Clinton’s Broadband Proposals Losing Support
Those (derogatorily or not) considered on the left side of the political spectrum seem to be turning on Democratic frontrunner Hillary Clinton, especially in regard to her plan for expanding broadband access.
I say that with a general awareness that there is more variety in "liberal" thought than presented by Camille Paglia (whose scalding editorial on Clinton is a must-read, whether her viewpoints are legitimate or not, just for historical perspective) and The Huffington Post. So forgive me if I generalize too much. I’m going on what information comes to my attention.
Disclaimer: I’ve become more liberal over the years, especially in recent years as I observe (and feel) the way conservatives have been bending us over. In general, though, at least in theory, I’m a libertarian unless provoked otherwise.
You expect it, and offer some deference where appropriate, when leftist writers go after Republicans, but it’s likely to cause a double-take when they go after Hillary, the elitist-ordained queen of all things Left, Hip, and Progressive. Part of that is handed down from her husband, no doubt, but at least she would represent – again, in theory – the flipside of the establishment.
And just being a woman means that she sort of does. And unless you’re stubborn as a stripped screw-head, you’d be willing to accept she couldn’t do worse than W. Just being likeable would help her case all the more – like Barack is likeable.
Oh, and don’t forget less on the Paulist side of spreading the Gospel: I have become all things to all people so that I might save them [from the Republicans]. Paul didn’t have the benefit of mass media to push his faith nor the bane of it to compare what he might have said in one place or the other.

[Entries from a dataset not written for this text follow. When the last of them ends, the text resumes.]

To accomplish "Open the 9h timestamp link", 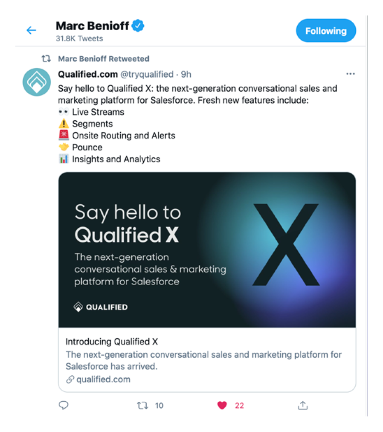I will point(186,74).
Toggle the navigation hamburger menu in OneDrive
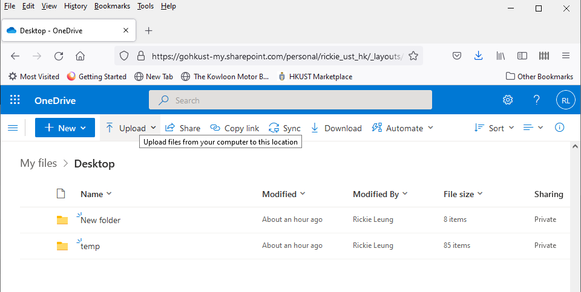The image size is (581, 292). pyautogui.click(x=12, y=128)
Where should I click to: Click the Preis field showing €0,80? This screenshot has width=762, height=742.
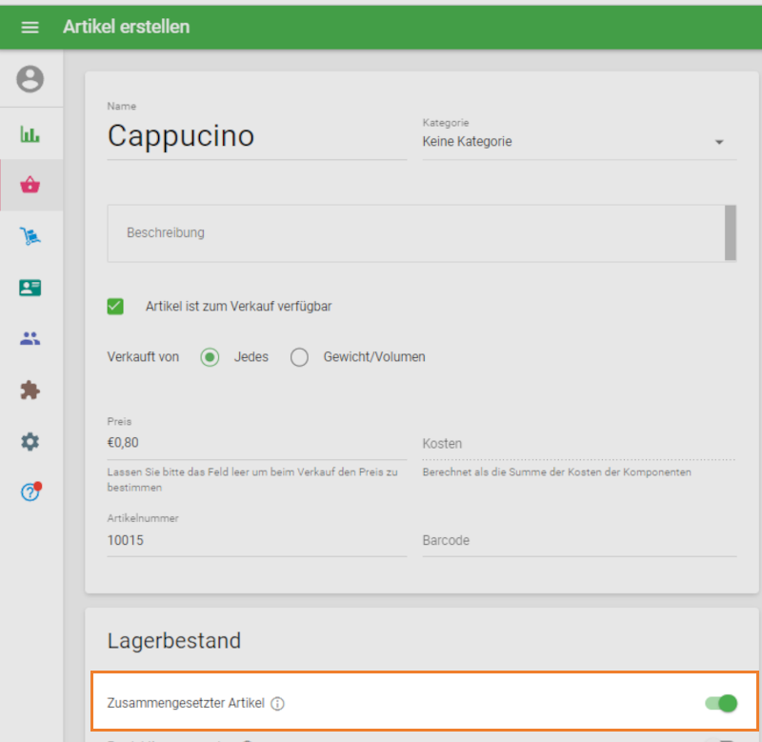click(x=256, y=442)
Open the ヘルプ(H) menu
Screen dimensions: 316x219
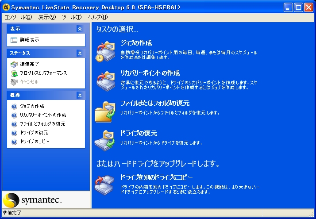click(x=97, y=17)
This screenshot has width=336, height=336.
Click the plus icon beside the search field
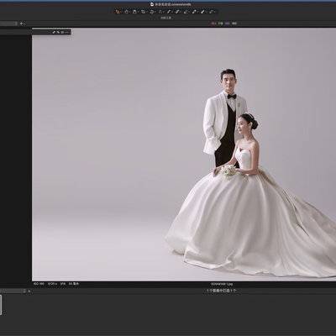click(21, 24)
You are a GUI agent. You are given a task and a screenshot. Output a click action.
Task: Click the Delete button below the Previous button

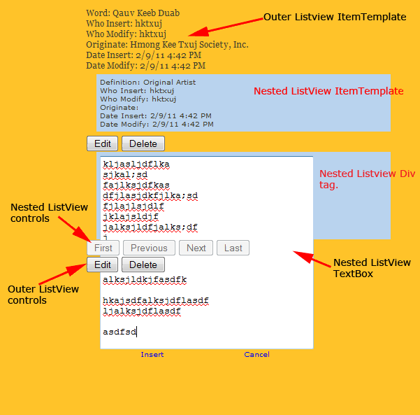tap(143, 265)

But enough about that and back to Hillary and Barack, where they stand on broadband, and how Net Neutrality supporters are throwing their support to the silver-tongued Illinoisan.
Matt Stoller, a blogger whose posts you might see on The Huffington Post, Daily Kos, FreePress.net and SaveTheInternet.com (all, to say the least of some of them, on the left side of the broadband regulation debate), recently highlighted Clinton’s Connect America Plan.
Stoller concludes that Clinton’s proposal for broadband expansion "may allow the destruction of the Internet."
That may be kind of hard to do – you know, destroy it – but Stoller’s ratcheted-up rhetoric does bring to light how Clinton and other Congressional Democrats plan to model their broadband expansion policies on Connect Kentucky, which isn’t as gumdrops-and-butterflies as it’s made out to be.
Stoller directs us to a lengthy Art Brodsky expose about Kentucky’s heralded (nay, KoolAid-fueled) broadband expansion. Brodsky does the homework much of the press in Kentucky either didn’t bother to pursue, didn’t understand enough to investigate, or didn’t believe the general public would understand.
Thanks to a political climate set up by the infamous "love gov" Paul Patton (a cousin of mine, but don’t tell anybody) and his corporate lackey successor Ernie Fletcher, BellSouth, now AT&T, was able to run that show, and profit from it while access in the state got only marginally better, and in many cases caused Kentucky to fall further behind – much like the US has done compared to other nations when under the direction of the profit-loving telecoms.
It was relatively easy to take over the rural areas: access was lacking already. Already decent in the more-populated areas, city-folk didn’t notice what was happening "out in the county," as we might say.
For example, I work in Lexington, but live in a town (if you can call it that) that up until 20 years ago or so people were still dialing only four digits for local calls. Let’s just say it’s south and east, the general direction of the proposed improvements.
BellSouth busted Southeast Telephone’s block, the only real phone competitor, leaving the choice of broadband in my area between BellSouth and TimeWarner, which everybody in the neighborhood (okay, town) says just doesn’t keep up either. BellSouth is definitely the best available, but there’s not much available.
But at least we have broadband, which is more than can be said for other places, despite reports that 97 percent of Kentucky is wired up. Other, less self-interested measurers (i.e., numbers not produced by BellSouth-run Connect Kentucky insiders) have broadband penetration at under 33 percent, and say Kentucky ranks in the upper 40s out of 50 states in other key indicators, in some instances lower than when the project began.
The same AT&T/BellSouth flunkies in charge of Fletcher’s Kentucky Connect are headed upstairs to run a similar program for the whole country, and Clinton is a big champion of that, perhaps just because it sounds good and is saleable to a greater number of people than will actually put it under scrutiny.
And remember, Kentucky has a tradition of being exactly where mainstream America is in terms of social consciousness and values; take a look at how many years in a row the state’s electors have voted for the eventual winner of the Presidential election. We’re better than fortune tellers in that respect.
This is one reason more liberal technologically savvy pundits are throwing their support behind Obama, instead, as – at least, like everything else he says, as demonstrated by his pretty words – his agenda for Internet growth is more inline with consumer needs and protections, even if it’s less politically attractive in some respects, what with a real understanding for how it works and a lack of appropriate buzzwords to sell to the masses.